Gracias por los reviews! Helena, Melissa Swan, Esme, Paola, Vesi, Fanficreader Shipper, RegiEri, Cristine y Nadia! ^^ PERDÓN POR LA TARDANZA! :( Ando súper liada y hasta el 16 debería solo estudiar, peeeero como ya vuelvo a tener internet 24h y ando aislada del mundo jaja seguro escriba a menudo, osea a mi ritmo jajaja :) espero que sigais leyendome, pese a la espera 3


CAPÍTULO 9

-¿QUÉ COJONES HA SIDO ESO? - acercándose a trompicones a Regina y al hombre ya muerto sobre el asfalto.

-Una llave de yudo - evadiendo la pregunta - vamos, en unos minutos despertará - sacudiéndose las manos con suma elegancia y dando unos pasos hacia la entrada.

-¿Una llave de qué? - poniéndose de rodillas ante el cadáver para tomarle el pulso . ¡Este tio está fiambre joder! ¿Qué coño...?

-Te lo advierto niñata - cogiéndola por el cuello de la camisa sin darle tiempo a reaccionar - Tú no has visto nada, porque NO - recalcando el "no" - ha pasado nada, ¿vale? - soltando a Emma al ver que estaba haciéndole daño.

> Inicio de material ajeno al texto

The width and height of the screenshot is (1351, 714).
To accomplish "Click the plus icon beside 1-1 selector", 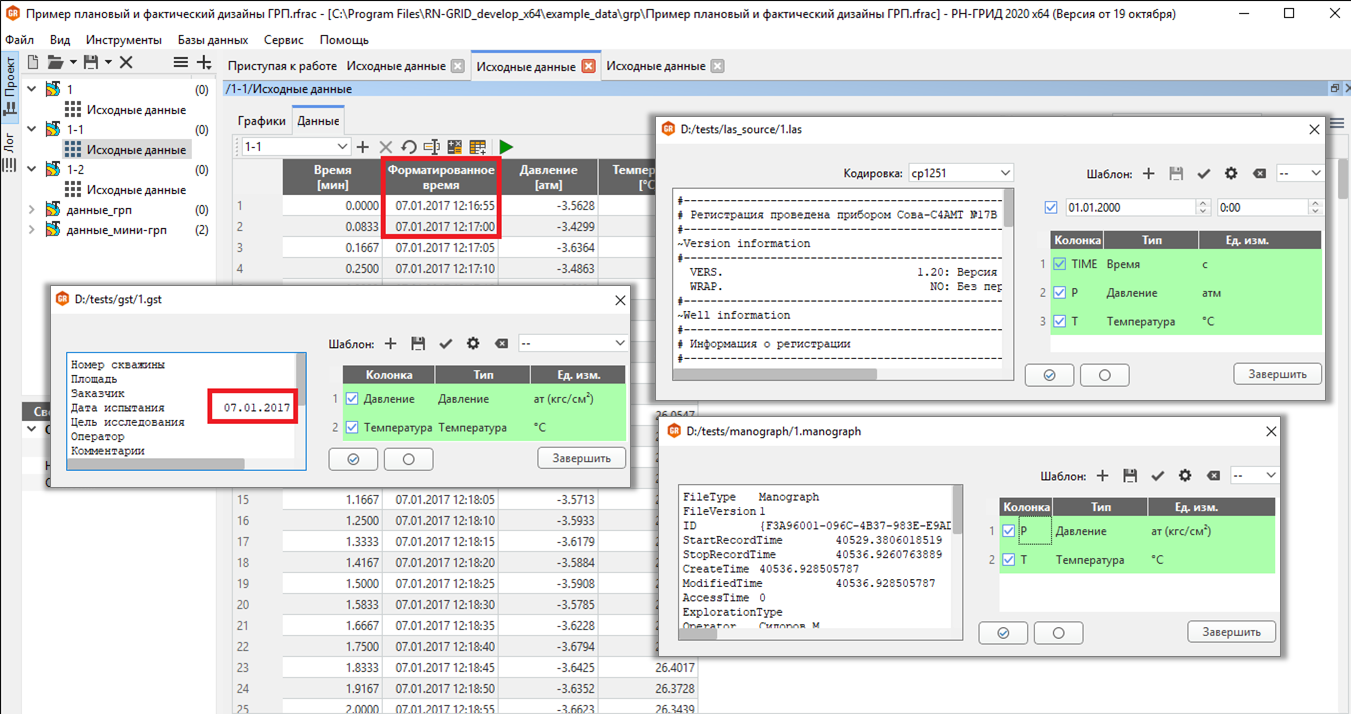I will [x=363, y=147].
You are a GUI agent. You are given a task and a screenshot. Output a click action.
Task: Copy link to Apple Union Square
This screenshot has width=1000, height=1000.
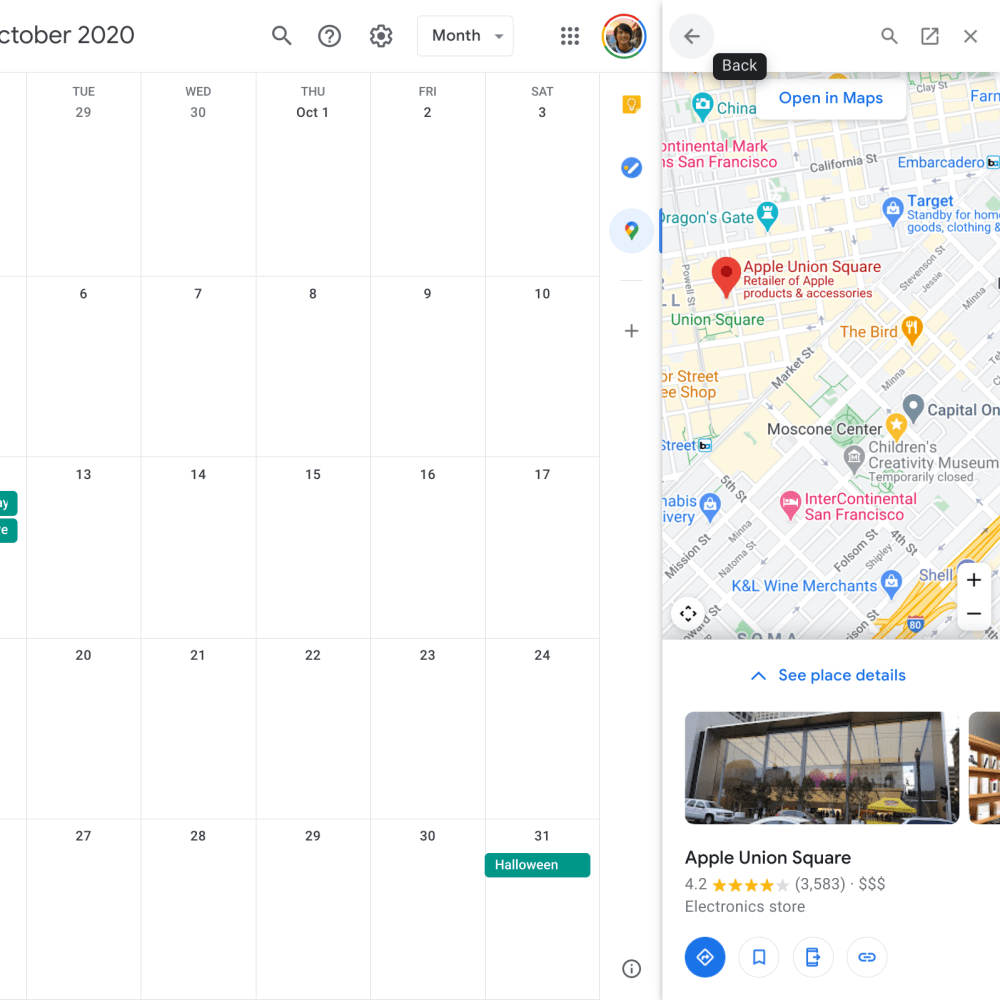click(x=867, y=957)
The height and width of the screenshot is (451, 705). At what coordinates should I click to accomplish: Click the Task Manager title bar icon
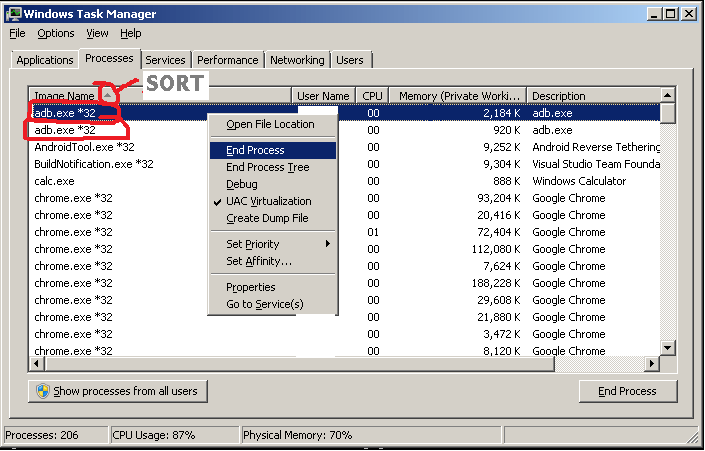coord(13,13)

-¡Estás como una puta cabra! - cogiendo aire a bocanadas - ¿Se te han cruzado los cables o qué? ¡Lo has matado!

-Shhh - levantando del suelo a Emma y tirando de ella - vámonos antes de que venga alguien y nos relacionen con ésto.

-¡No quiero ir con una psicópata a ningún jodido sitio! ¡AUXILIO! - empezando a patalear, mientras Regina con toda su fuerza, arrastraba a Emma, intentaba callarla sin éxito.

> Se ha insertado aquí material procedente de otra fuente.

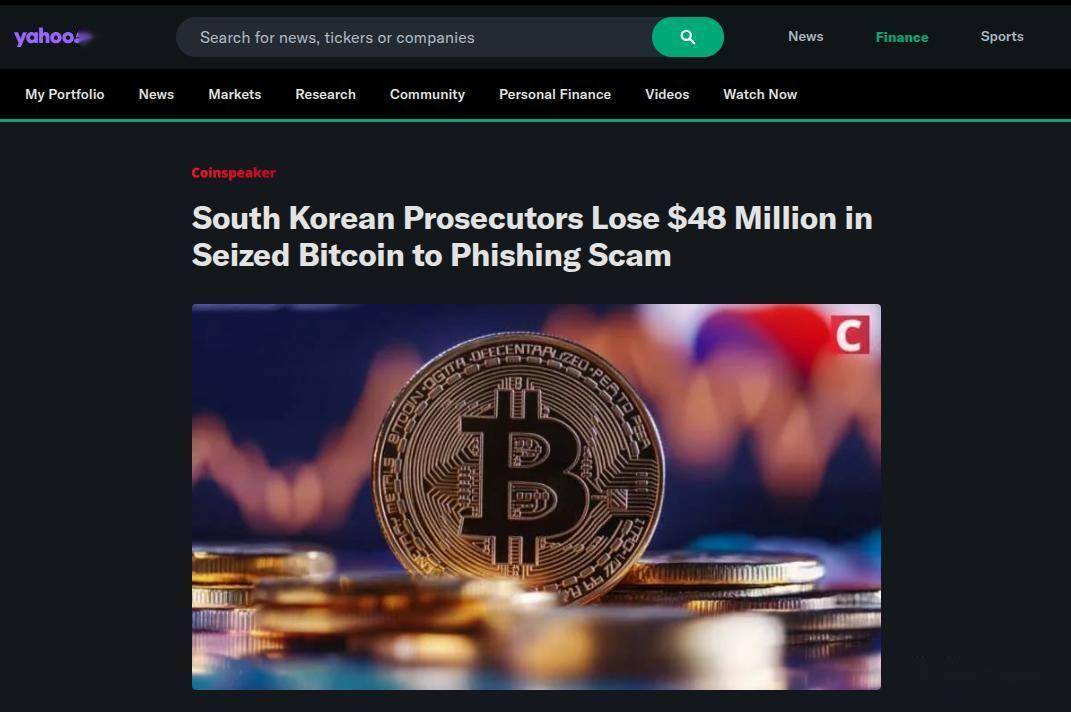Click the South Korean Prosecutors article headline
Screen dimensions: 1071x712
(x=532, y=236)
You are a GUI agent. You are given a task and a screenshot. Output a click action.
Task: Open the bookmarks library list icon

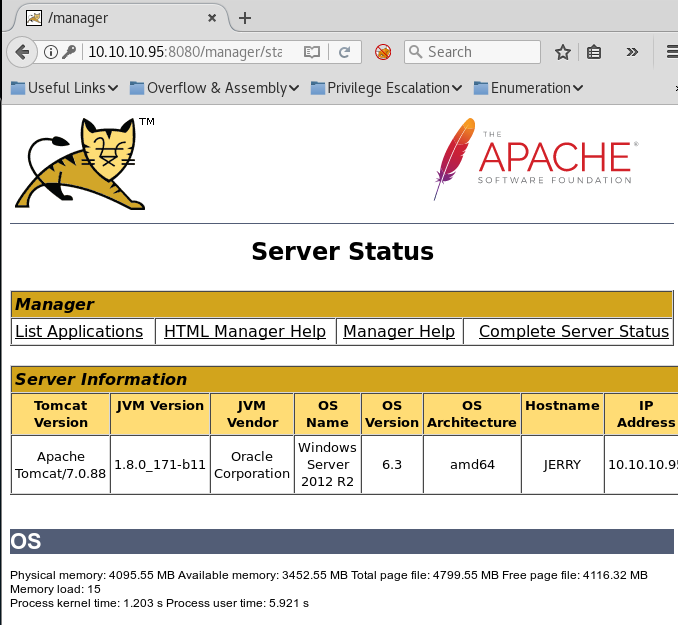[x=594, y=52]
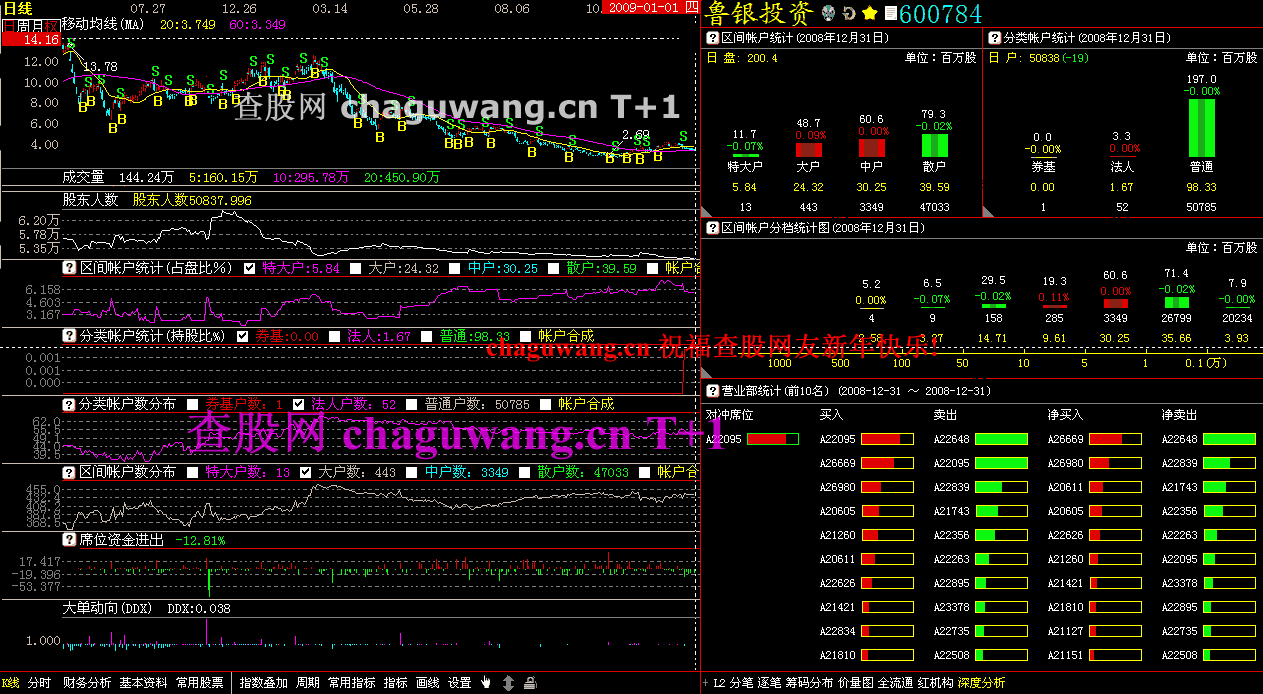Image resolution: width=1263 pixels, height=694 pixels.
Task: Open the 常用股票 list
Action: [199, 683]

-¡Cállate! Nos vas a buscar un lío. Quieres explicaciones, muy bien, pero calla ya.

-¿Vas a matarme? - mirando a Regina entre lágrimas sin esperar respuesta, no sabía porque pero la sabía.

-No - sonando contundente y sin dar más explicaciones, mientras cogía la mano a Emma para arrastrar de ella sin sospechas hasta el interior de la discoteca de mala muerte a donde habían acabado - Y ahora, ¿dónde podemos hablar tranquilamente?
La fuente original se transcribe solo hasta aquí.